Living Things
Ian Hacking, 21 February 1991
‘War,’ said an old peacenik poster with the words scrawled across a child’s drawing of a tree, ‘is harmful to children and other living things.’ This subtle and sophisticated book has a little of that same power to shock by innocence. It is about how children think of living things, less a matter of what they learn than of what human nature teaches about nature. That is a pleasing picture but not a popular one. Atran is not in search of opponents, but here are a few of the things he is up against … Every people classifies in its own ways: it is cultural imperialism to expect our sortings of life to be duplicated by others (standard all-purpose cultural relativism). Aristotle was a disaster for biology: he taught that plants and animals should be defined by a priori essences that not only devalued observation but also made it impossible to attend to variations among the species, thereby impeding evolutionary thought for two millennia (textbook history of biology).

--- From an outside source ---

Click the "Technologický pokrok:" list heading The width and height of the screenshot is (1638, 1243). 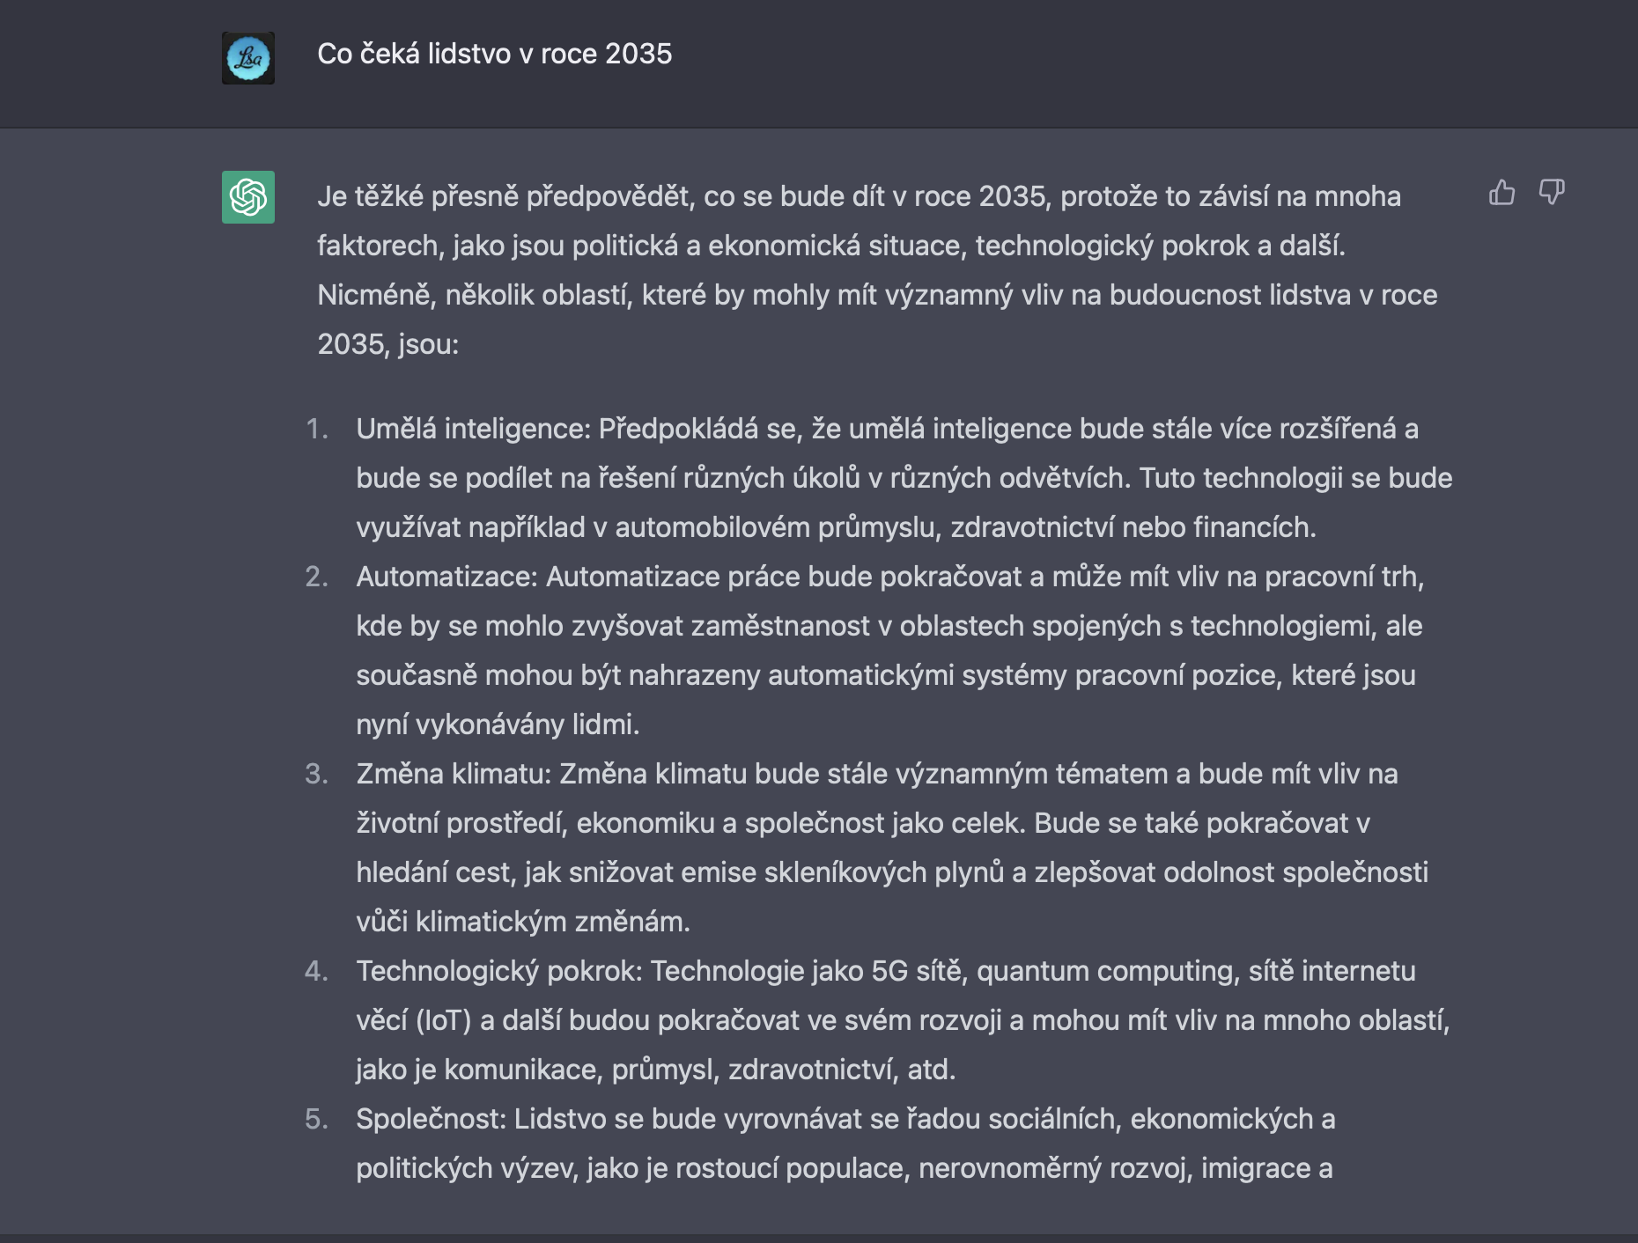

The taxonomies of natural history are an artwork of the Enlightenment; the Renaissance was mired in a wonderful world of resemblance, natural magic and the doctrine of signatures, whereby plants were the signs of minerals which were the signs of stars (François Jacob, Michel Foucault). The semantics of natural kind terms is such that, when we speak of living things, we are referring, whether we know it or not, to the fundamental kinds at which science aims (Saul Kripke and, sometimes, Hilary Putnam). We have an obligation to integrate our commonsense categories into the best knowledge available; when there is conflict, common sense yields to knowledge (most good scientists, starting with Aristotle).